Exercise prompt:
Every record shown below is to be output exactly.

****************************************

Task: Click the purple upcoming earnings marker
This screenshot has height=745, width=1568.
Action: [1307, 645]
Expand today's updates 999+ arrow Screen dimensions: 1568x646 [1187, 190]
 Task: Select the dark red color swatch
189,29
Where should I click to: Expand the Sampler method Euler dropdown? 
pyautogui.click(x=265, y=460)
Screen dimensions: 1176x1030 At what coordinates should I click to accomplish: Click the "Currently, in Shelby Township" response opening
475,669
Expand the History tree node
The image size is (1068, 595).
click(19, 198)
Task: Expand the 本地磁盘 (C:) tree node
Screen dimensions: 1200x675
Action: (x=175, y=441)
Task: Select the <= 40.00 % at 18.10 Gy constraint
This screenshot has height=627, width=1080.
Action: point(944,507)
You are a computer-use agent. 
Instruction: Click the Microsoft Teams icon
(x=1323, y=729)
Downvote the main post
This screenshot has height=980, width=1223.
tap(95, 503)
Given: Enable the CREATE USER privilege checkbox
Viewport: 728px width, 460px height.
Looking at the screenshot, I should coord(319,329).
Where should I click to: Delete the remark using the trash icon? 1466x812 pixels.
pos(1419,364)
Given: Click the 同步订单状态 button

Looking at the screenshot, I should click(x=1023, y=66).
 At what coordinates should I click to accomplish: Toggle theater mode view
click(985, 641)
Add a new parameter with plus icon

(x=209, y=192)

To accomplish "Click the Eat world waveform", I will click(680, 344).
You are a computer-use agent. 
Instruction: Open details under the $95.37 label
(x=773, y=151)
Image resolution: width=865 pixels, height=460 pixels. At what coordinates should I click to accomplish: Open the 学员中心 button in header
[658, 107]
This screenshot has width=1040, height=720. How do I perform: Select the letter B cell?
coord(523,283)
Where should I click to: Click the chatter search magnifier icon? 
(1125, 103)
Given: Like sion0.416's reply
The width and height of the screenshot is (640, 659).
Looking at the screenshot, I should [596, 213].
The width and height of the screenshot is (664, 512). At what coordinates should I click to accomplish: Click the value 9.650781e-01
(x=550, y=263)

****************************************

Solution to this exercise:
Task: Click the purple upcoming earnings marker
This screenshot has height=745, width=1568.
Action: [1307, 645]
Expand today's updates 999+ arrow Screen dimensions: 1568x646 [1187, 190]
 Task: Select the dark red color swatch
189,29
Where should I click to: Expand the Sampler method Euler dropdown? 
pyautogui.click(x=265, y=460)
Screen dimensions: 1176x1030 At what coordinates should I click to accomplish: Click the "Currently, in Shelby Township" response opening
475,669
Expand the History tree node
The image size is (1068, 595).
click(19, 198)
Task: Expand the 本地磁盘 (C:) tree node
Screen dimensions: 1200x675
Action: (x=175, y=441)
Task: Select the <= 40.00 % at 18.10 Gy constraint
This screenshot has height=627, width=1080.
Action: point(944,507)
You are a computer-use agent. 
Instruction: Click the Microsoft Teams icon
(x=1323, y=729)
Downvote the main post
This screenshot has height=980, width=1223.
tap(95, 503)
Given: Enable the CREATE USER privilege checkbox
Viewport: 728px width, 460px height.
Looking at the screenshot, I should coord(319,329).
Where should I click to: Delete the remark using the trash icon? 1466x812 pixels.
pos(1419,364)
Given: Click the 同步订单状态 button

Looking at the screenshot, I should click(x=1023, y=66).
 At what coordinates should I click to accomplish: Toggle theater mode view
click(985, 641)
Add a new parameter with plus icon

(x=209, y=192)

To accomplish "Click the Eat world waveform", I will click(680, 344).
You are a computer-use agent. 
Instruction: Open details under the $95.37 label
(x=773, y=151)
Image resolution: width=865 pixels, height=460 pixels. At what coordinates should I click to accomplish: Open the 学员中心 button in header
[658, 107]
This screenshot has width=1040, height=720. How do I perform: Select the letter B cell?
coord(523,283)
Where should I click to: Click the chatter search magnifier icon? 
(1125, 103)
Given: Like sion0.416's reply
The width and height of the screenshot is (640, 659).
Looking at the screenshot, I should [596, 213].
The width and height of the screenshot is (664, 512). At what coordinates should I click to accomplish: Click the value 9.650781e-01
(x=550, y=263)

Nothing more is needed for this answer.